Avec Marie-Claude Pietragalla et Eric-Emmanuel Schmitt
Mise en scène de Steve Suissa au théâtre Rive Gauche
Au théâtre Rive Gauche ce mois-ci, comme au XIVème siècle, le théâtre, la musique et la danse forment un tout artistique, qui restitue les émotions et la part de liberté qui existe dans un couple. Est-on libre d’aimer ? Aime-t-on malgré nous ? C’est à cette question existentielle universelle que tente de répondre ce couple que tout oppose a priori : « Pietra », comme Eric-Emmanuel Schmitt surnomme sa partenaire, la danseuse et chorégraphe Marie-Claude Pietragalla, étoile du ballet de l’Opéra national de Paris. Ils sont complices et respectueux l’un de l’autre : « On se soutient dans la peur, on respecte l’artiste libre et entreprenant avec lequel on partage cette aventure ». Car aucun des deux ne nie subir le trac. Et ensemble, ils sont fiers de défendre un texte humaniste, et de relever ce défi.

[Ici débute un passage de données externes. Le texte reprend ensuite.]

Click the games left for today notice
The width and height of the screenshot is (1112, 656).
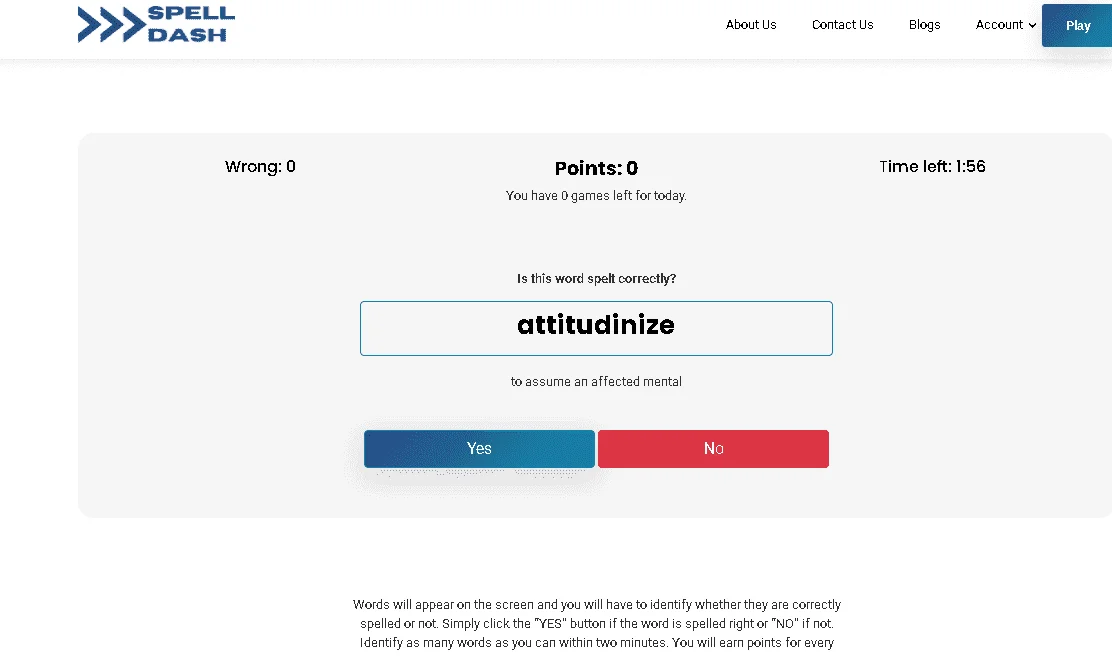596,196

Lorsque l’on écrit, exercice solitaire, animé par mille voix intérieures ou que l’on danse et dirige un ballet, est-il évident d’être mis en scène au théâtre, et de s’exposer ? Marie-Claude Pietragalla affirme s’être laissée investir par son personnage, « entrer dans l’état de mon personnage » explique-t-elle, pour « exprimer l’émotion à travers le verbe et la parole tout autant que par la gestuelle ». Elle avoue avoir pris des cours de chant pour placer sa voix grave (et sensuelle), être sans cesse à l’écoute de la respiration de son partenaire, pour trouver une sensibilité commune, mais aussi attentive aux réactions du public. Eric-Emmannuel Schmitt loue ses qualités contradictoires : « un feu intérieur indomptable complété d’un contrôle et d’une exigence dignes d’une grande danseuse ». Une personnalité théâtrale, au sens noble. « Pietra » n’en finit pas de répéter, et se filme pour trouver le ton qui convient, creuser l’émotion, la sculpter. Pour Eric-Emmannuel Schmitt, le challenge était différent : «Je devais trouver ma voix-voie au premier degré, ignorer l’écrivain, quitter mon point de vue d’auteur, prendre de la hauteur ». Ce travail leur a permis de s’approprier la douleur (elle) et le plaisir (lui), la vengeance (elle), la naïveté (lui), pour atteindre « la sincérité, plus belle protestation d’amour ». Ils ont accordé leur confiance au metteur en scène Steve Suissa, tout à la fois force de proposition et dans le dialogue, ses silences s’avérant parfois plus directifs que ses paroles ou intentions. « On sait qu’on est des personnalités, mais on ne sait pas que nous sommes des acteurs, Steve rassemble, synthétise modèle tout ce qui nous compose », précise Eric-Emmaunel Schmitt, « Il fédère les énergies de deux animalités ».
Marie-Claude Pietragalla ne croit pas au hasard, et cette rencontre avec Eric-Emmanuel Schmitt véhicule un sens. Ils partagent l’amour de la musique. Pour commencer le thème de « l’Elisir d’amore » de Gaetano Donizetti (chanté ici par Placido Domingo), qui donne son titre à la pièce, puis « Adios Nonino » d’Astor Pantaleon Piazzolla pour une ambiance plus sulfureuse, voire diabolique à mesure que les relations évoluent, et enfin Wagner, pour le lyrisme. La mort d’Iseult, dans la version Tristan et Iseult de Willhelm Furtwängler. La musique est essentielle, elle répond à une interrogation : comment provoque-t-on l’amour ? Elle permet aussi d’osciller entre classicisme et modernité, à l’instar des échanges épistolaires, qui alternent. Lettres réfléchies répondent aux courriels spontanés, voire aux sms qui prennent la forme de haïkus et qui traduisent l’instantanéité des humeurs. On en oublie la distance qui sépare ce couple, au sens propre comme au figuré. Et l’amour triomphe. La reconquête d’un amour. Mais à quel prix ! L’Elixir d’Amour existe. Le filtre opère, dès lors que l’on admet l’imperfection de cet état, que l’on cesse d’idéaliser l’amour, de le sanctuariser.